L’arrivée des méga-camions en Europe : bonne ou mauvaise nouvelle pour le climat ?
Mardi dernier, le parlement européen a adopté une mesure qui pourrait permettre l’arrivée des « méga-camions » au sein des pays de l’UE. Alors que le conseil européen devra trancher définitivement, cette mesure fait débat. Est-ce qu’avoir de tels camions sur nos routes pourrait faire baisser les émissions du secteur de transport des marchandises ?
De quoi parle-t-on ?
Aujourd’hui, la taille maximale des camions transporteurs de marchandises sur les routes de France est de 18,75m avec un poids maximal de 44 tonnes.
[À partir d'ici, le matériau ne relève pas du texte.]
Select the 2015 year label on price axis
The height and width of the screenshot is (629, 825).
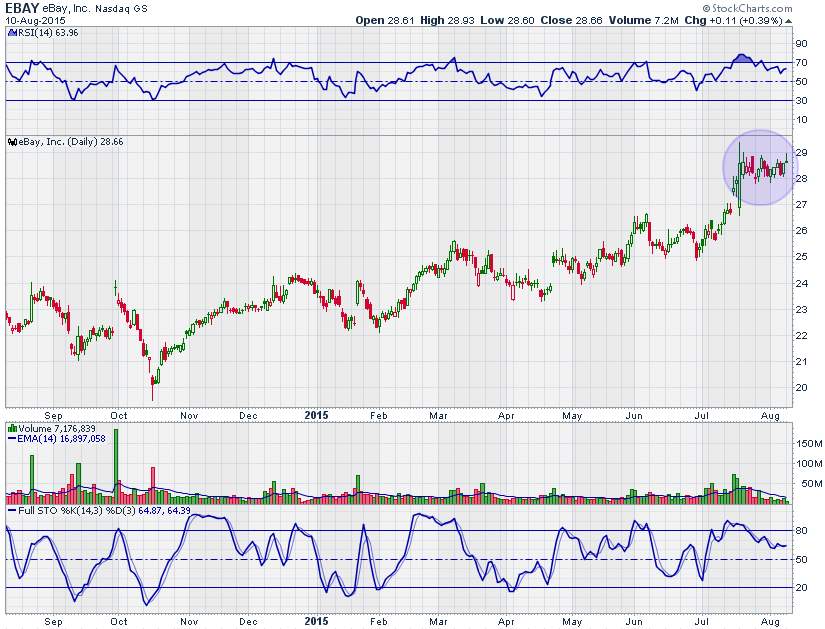(317, 415)
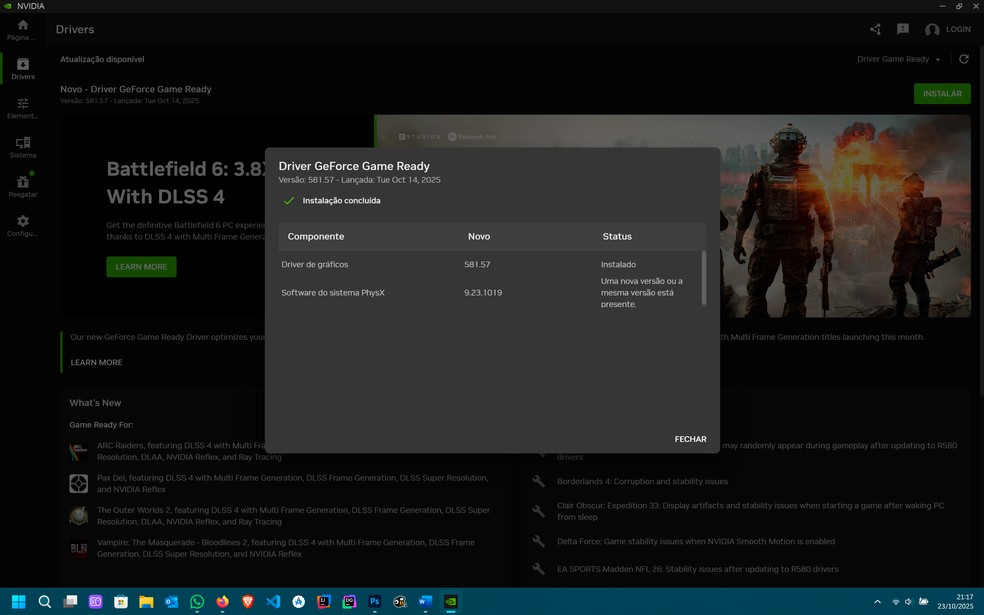Open the graphics elements sidebar section
The image size is (984, 615).
pyautogui.click(x=22, y=108)
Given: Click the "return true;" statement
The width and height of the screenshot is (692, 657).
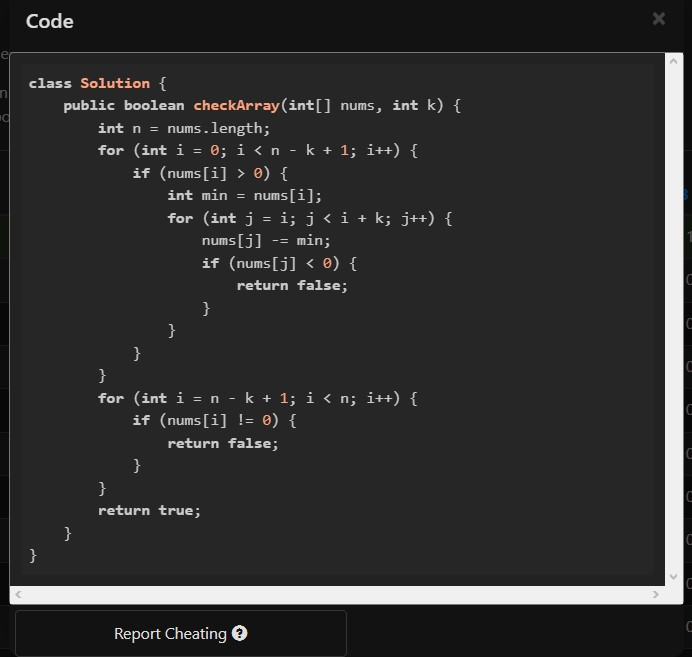Looking at the screenshot, I should pyautogui.click(x=149, y=510).
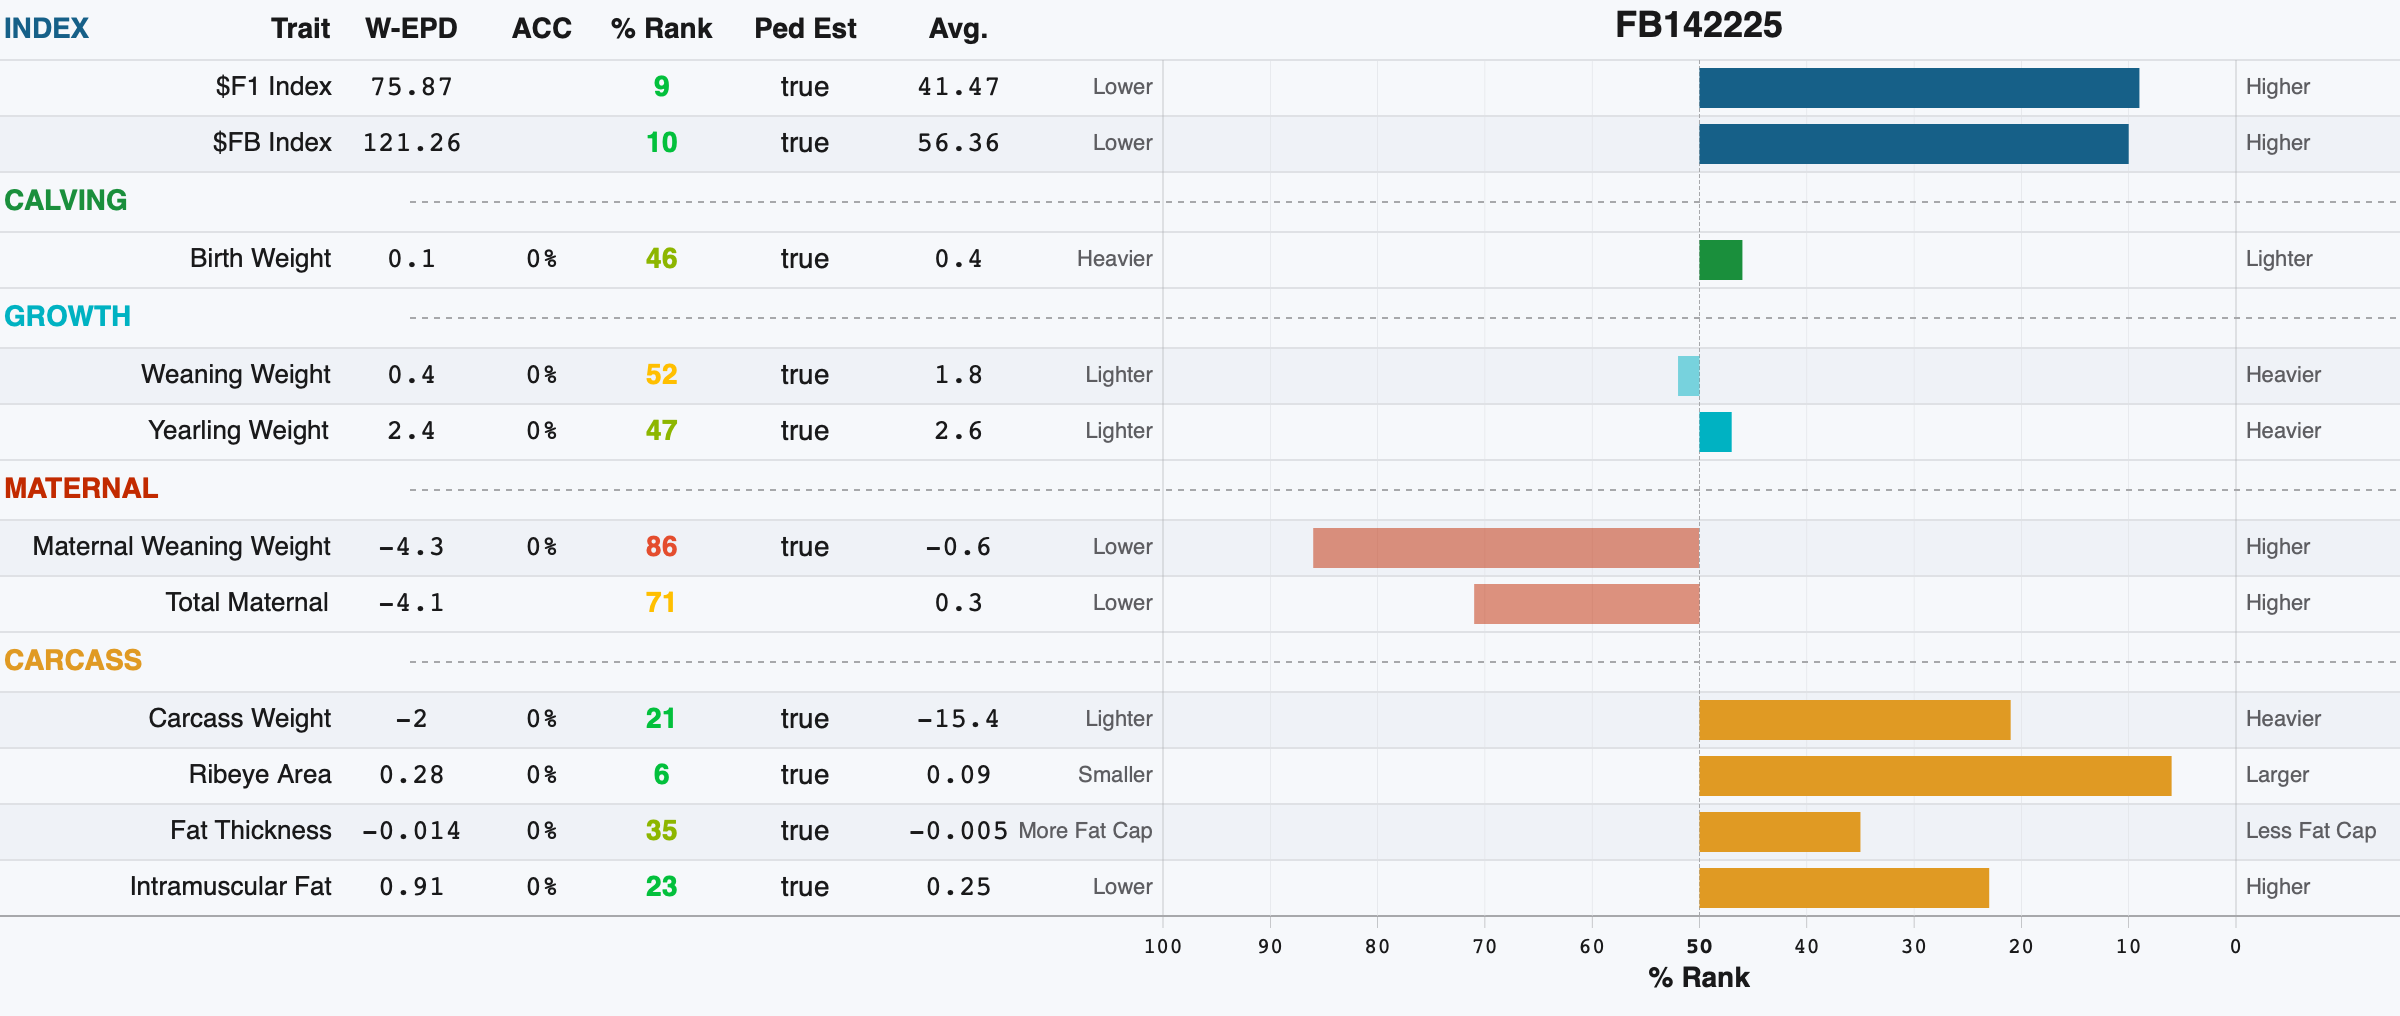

Si cette mesure était adoptée, des camions de 25,25m avec un poids maximal de 60 tonnes pourraient apparaître.
Un potentiel décarbonant…
À cause de leur poids plus conséquent, les camions de 60t consomment environ 30% de carburant en plus que les 44t[1][2], mais leur chargement moyen est plus élevé : 23,4t en moyenne pour les méga-camions contre 16,8t pour un tracteur routier de 44t[3]. Ainsi, ramené à la tonne transportée, l’intensité carbone d’un camion de 60t est plus faible, par effet d’échelle (voir la question 6 de notre FAQ fret).
Néanmoins la densification du transport est un levier de décarbonation considérable pour la massification de petite charges utiles, par exemple lorsqu’on passe d’un VUL à un camion 44t (division par 5 de l’intensité carbone), mais la réduction de l’intensité carbone devient asymptotique lorsque la charge utile est déjà importante. Ainsi, le gain CO2/t.km d’un 60t par rapport à un 44t n’est que de 5%.
Mais qui est estompé par les effets délétères qu’il engendre
L’avantage principal des 60t est économique : il permettrait de réduire les coûts du transport de marchandises de 20%[4], notamment grâce à un besoin moins conséquent du nombre de chauffeurs et de camions. Cet avantage économique peut engendrer des effets rebonds qui pourraient atténuer, voir renverser l’avantage climatique de cette massification du transport :
- La demande de transport pourrait augmenter grâce à la baisse des coûts et la nécessité d’optimiser le taux de remplissage d’un volume plus important ;
- Le rail, alternative bas carbone au fret routier, pourrait parfois être abandonné pour la route qui deviendra (encore) plus avantageuse.
La question ne se limite pas aux impacts climatiques :
- La sécurité des 60t est mise à mal par des distances de freinage plus longues et un angle mort plus important ;
- Les infrastructures actuelles (rond-point, parkings d’aires d’autoroute, etc.) ne sont pas adaptées. La Suède aurait investi plus de 500 millions d’euros entre 1988 et 1998 suite à l’autorisation de ces camions[5].
Quelles conclusions en tirer ?
L’autorisation de rouler pour les camions de 60t est donc avant tout une mesure économique plus qu’écologique, et apporte un bénéfice climatique faible par rapport aux dangers d’effets rebonds et à la compétitivité accrue d’une motorisation diesel (pour l’instant) qu’elle comporte.
Cette perspective illustre bien la nécessité d’une vision systémique sur la décarbonation du transport de marchandises, afin d’assurer une compétitivité des modes de transports bas carbone et la nécessaire sortie du secteur des énergies fossiles.